Explanation has been identified as an important capability for AI-based systems, but research on systematic strategies for achieving understanding in interaction with such systems is still sparse. Negation is a linguistic strategy that is often used in explanations. It creates a contrast space between the affirmed and the negated item that enriches explaining processes with additional contextual information. While negation in human speech has been shown to lead to higher processing costs and worse task performance in terms of recall or action execution when used in isolation, it can decrease processing costs when used in context. So far, it has not been considered as a guiding strategy for explanations in human-robot interaction. We conducted an empirical study to investigate the use of negation as a guiding strategy in explanatory human-robot dialogue, in which a virtual robot explains tasks and possible actions to a human explainee to solve them in terms of gestures on a touchscreen. Our results show that negation vs. affirmation 1) increases processing costs measured as reaction time and 2) increases several aspects of task performance. While there was no significant effect of negation on the number of initially correctly executed gestures, we found a significantly lower number of attempts-measured as breaks in the finger movement data before the correct gesture was carried out-when being instructed through a negation.

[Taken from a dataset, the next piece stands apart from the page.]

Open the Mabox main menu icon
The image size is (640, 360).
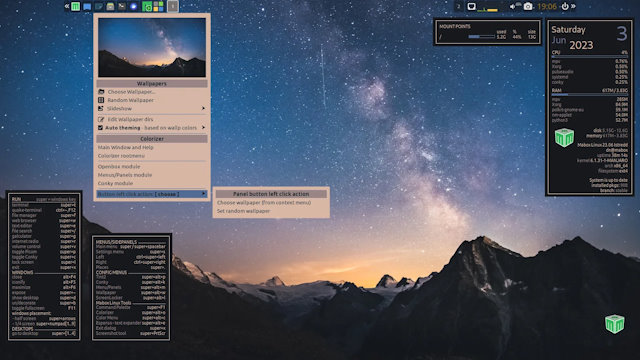click(x=76, y=6)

We further found that the gestures significantly resembled the presented prototype gesture more following an instruction with a negation as opposed to an affirmation. Also, the participants rated the benefit of contrastive vs. affirmative explanations significantly higher. Repeating the instructions decreased the effects of negation, yielding similar processing costs and task performance measures for negation and affirmation after several iterations. We discuss our results with respect to possible effects of negation on linguistic processing of explanations and limitations of our study.
解释已被确认为基于人工智能的系统的一项重要能力,但关于在与此类系统交互中实现理解的系统策略的研究仍然很少。否定是一种常用于解释的语言策略。它在被肯定的项目和被否定的项目之间创建了一个对比空间,用额外的上下文信息丰富了解释过程。虽然人类言语中的否定已被证明在单独使用时会导致更高的处理成本,并且在回忆或行动执行方面的任务表现更差,但在上下文中使用时它可以降低处理成本。到目前为止,它尚未被视为人类与机器人交互中解释的指导策略。我们进行了一项实证研究,以调查否定作为解释性人机对话中的指导策略的使用情况,在该对话中,一个虚拟机器人向人类解释者解释任务和可能的行动,以便通过触摸屏上的手势来解决这些任务。我们的结果表明,否定与肯定相比:1)增加了以反应时间衡量的处理成本;2)提高了任务表现的几个方面。虽然否定对最初正确执行的手势数量没有显著影响,但我们发现,在通过否定进行指示时,以正确手势执行前手指运动数据中的中断次数衡量的尝试次数显著减少。我们还发现,与肯定指示相比,在否定指示后,手势与呈现的原型手势更相似。此外,参与者对对比性解释与肯定性解释的益处评价明显更高。重复指示降低了否定的影响,经过几次迭代后,否定和肯定产生了相似的处理成本和任务表现指标。我们讨论了我们的结果关于否定对解释性语言处理的可能影响以及我们研究的局限性。